Single by Whitney Houston

from the album I'm Your Baby Tonight
- B-side: "Love Is a Contact Sport"
- Released: October 21, 1989 (Japan)
- Recorded: 1989
- Studio: Emerald Sound Studios (Nashville, TN); The Reflections (Nashville, TN); Nightingdale Studios (Nashville, TN); Sigma Sound Studios (New York, NY);
- Genre: Pop; R&B;
- Length: 4:16
- Label: Arista
- Songwriter(s): Whitney Houston; Keith Thomas; BeBe Winans;
- Producer(s): Keith Thomas

Whitney Houston singles chronology
| "One Moment in Time" (1988) | "Takin' a Chance" (1989) | "It Isn't, It Wasn't, It Ain't Never Gonna Be" (1989) |

Licensed audio
- "Takin' A Chance" on YouTube

= Takin' a Chance =

"Takin' a Chance" is a song by American singer Whitney Houston, promoted and released as a single in Japan on October 21, 1989 by Arista Records.

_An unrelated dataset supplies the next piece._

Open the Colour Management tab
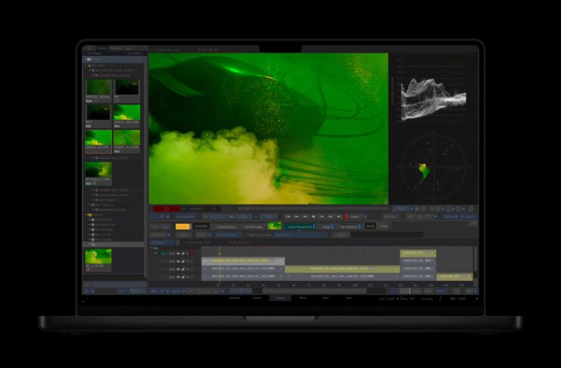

The song was written by Houston, BeBe Winans and its producer Keith Thomas. The following year, the song was included only on the Japanese edition of Houston's third studio album, I'm Your Baby Tonight (1990). A 3-inch mini CD single and 7-inch vinyl included the b-side track "Love Is a Contact Sport" from her second studio album, Whitney (1987).

==Commercial promotion==
"Takin' a Chance" was used as the theme song of Sanyo TV commercial in Japan.

==Chart performance==
Takin' a Chance was released in Japan on 21 October 1989, and peaked at number 88 on the Oricon Singles chart.

==Live performances==
Whitney included the song in her set during her Feels So Right Japan Tour in 1990. The song was performed regularly each night and would mark as the only performance of "Takin' a Chance" on any of Houston's tours thereafter.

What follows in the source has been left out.